Citation(2020) 32 SAcLJ 332
Date01 December 2020
Published date01 December 2020

1 Determining the quantum of damages in defamation actions is not an exact science. It requires a consideration of a gamut of factors such as the gravity of the defamatory allegations, the standing of the plaintiff and defendant (as the maker of the statement), the extent of publication and the defendant's conduct in the publication of the defamatory statements. These factors have to be applied against benchmarks found in case precedents taking into account the specific aims of the award namely to vindicate plaintiff's reputation, as consolation for injury to an individual's feelings or to repair the harm to reputation. The assessment of damages must be therefore based on the consistent and principled application of the relevant factors and benchmarks in achieving its aims.

2 In this regard, the Practitioners' Guide on Damages Awarded for Defamation Cases in Singapore (“Practitioners' Guide”) — which had reviewed cases filed in the Supreme Court and State Courts from 2006 to 2017 that culminated in awards of damages (cut-off date as of 8 August 2019) — offers valuable information on damages awards and more. It contains introductory chapters covering an overview of defamation law and its legal sources as well as practical considerations as to the parties who can sue or be sued in the tort of defamation. This is supplemented by discrete chapters on the procedural aspects of commencing a defamation action (chapter 3), the more substantive elements of defamation (chapter 4), defences (chapter 5) and remedies (chapter 6). The final four chapters give an overview of the damages awarded in defamation cases (chapter 7) followed by clear and detailed descriptions of the reasons for each award in the specific case summaries. Each of the summaries contains a brief summary of facts, holding on the legal issues and the reasoning (including discussion of case precedents) underlying the

assessment of damages. Significantly, the section includes updates on the appeals (if any) against the decisions at first instance.

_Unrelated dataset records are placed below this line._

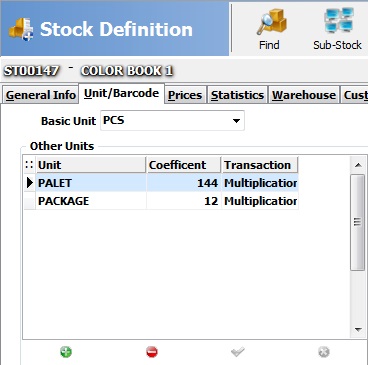This screenshot has height=365, width=368.
Task: Click the green add unit icon
Action: [66, 352]
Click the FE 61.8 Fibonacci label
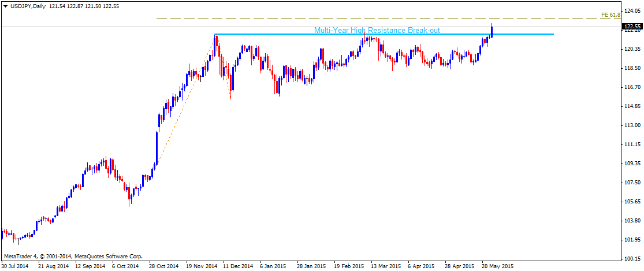The width and height of the screenshot is (644, 271). [610, 14]
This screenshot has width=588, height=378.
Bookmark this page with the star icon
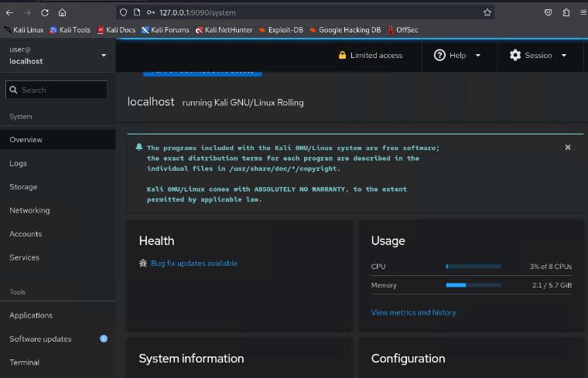487,12
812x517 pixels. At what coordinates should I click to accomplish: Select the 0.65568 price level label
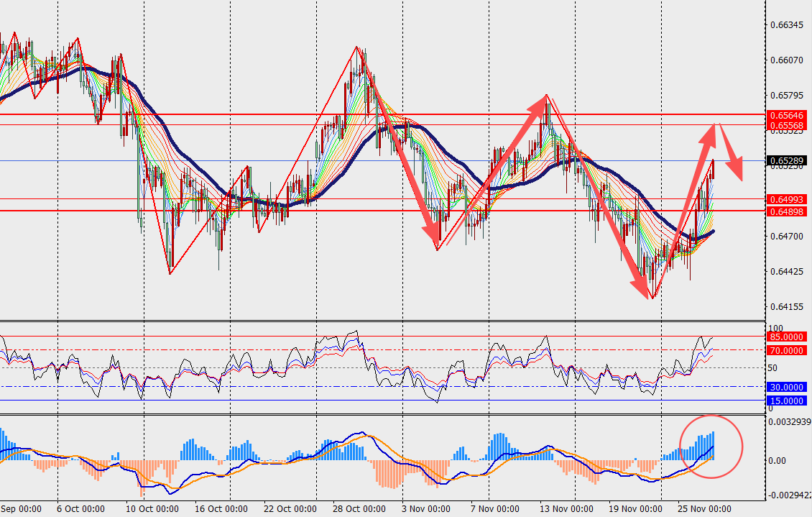pos(788,124)
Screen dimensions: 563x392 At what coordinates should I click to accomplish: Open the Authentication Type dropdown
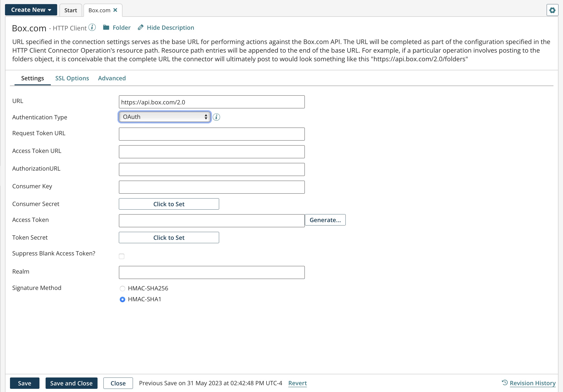[x=164, y=117]
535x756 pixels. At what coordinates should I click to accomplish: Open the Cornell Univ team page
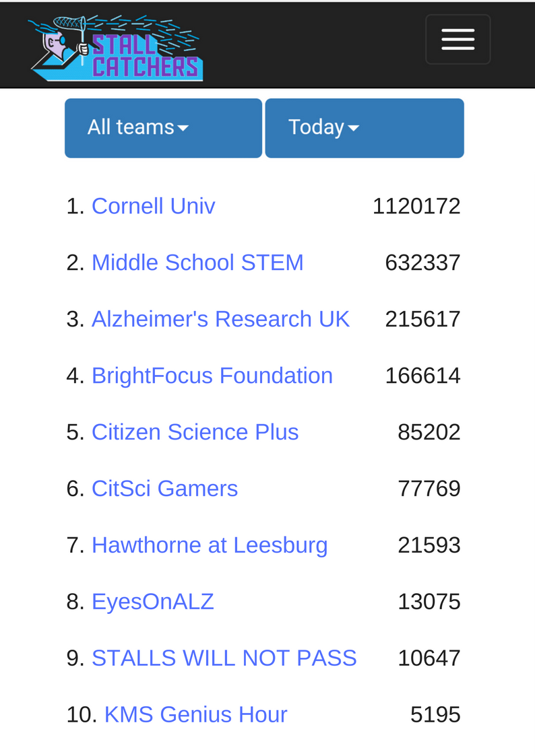tap(153, 207)
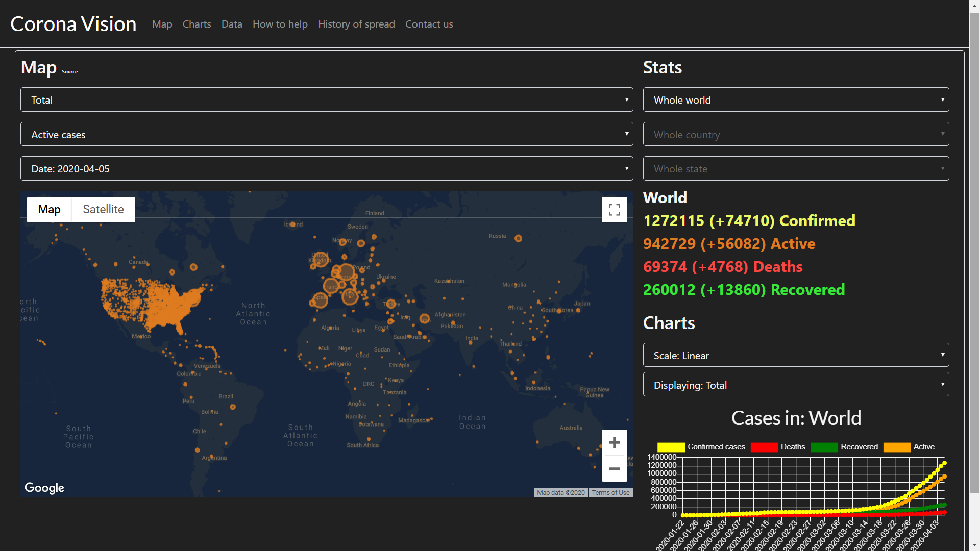Click the Google logo on the map
The width and height of the screenshot is (980, 551).
pos(44,488)
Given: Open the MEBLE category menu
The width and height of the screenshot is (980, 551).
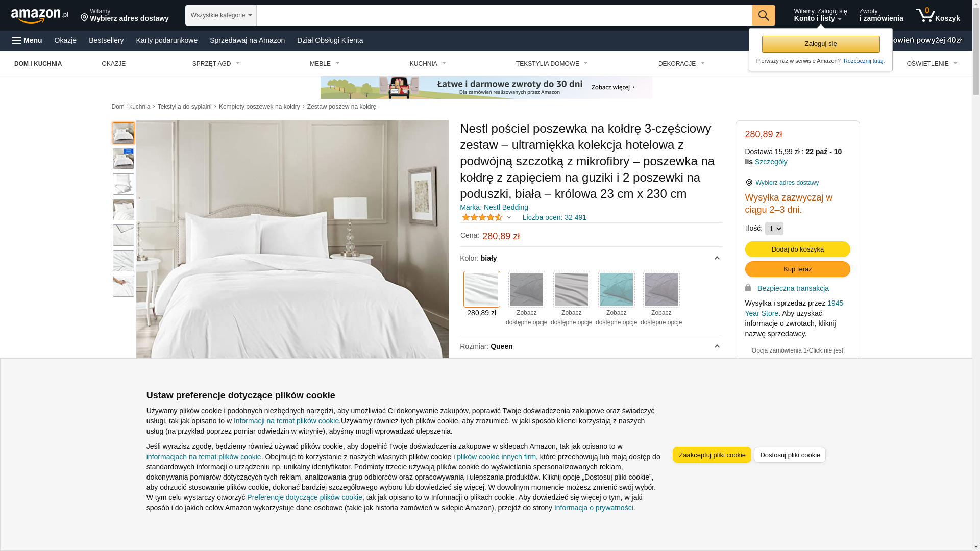Looking at the screenshot, I should tap(325, 64).
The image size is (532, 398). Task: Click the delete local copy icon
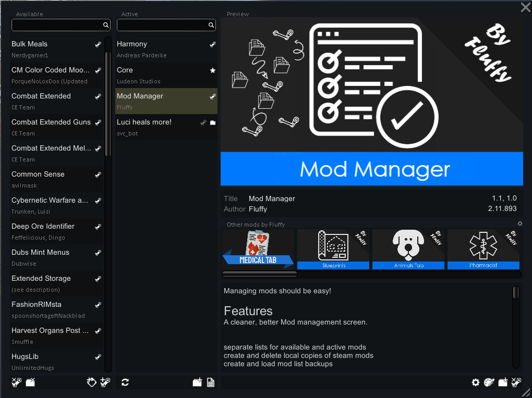click(x=30, y=382)
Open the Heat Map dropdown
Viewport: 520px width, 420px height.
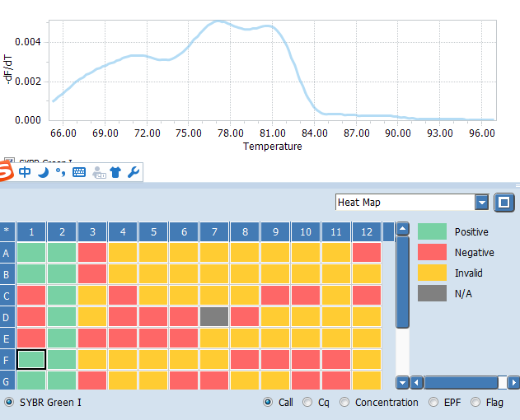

3 The case summaries are categorised according to whether they involved (a) slander (chapter 8); (b) mixed slander and libel (chapter 9); or (c) libel (chapter 10). A quick browse of the case summaries will reveal that libel through online modes such as e-mails, social media, instant message services and postings on online forums have become more prevalent in Singapore. Further, the study showed that damages awarded in slander are generally lower than...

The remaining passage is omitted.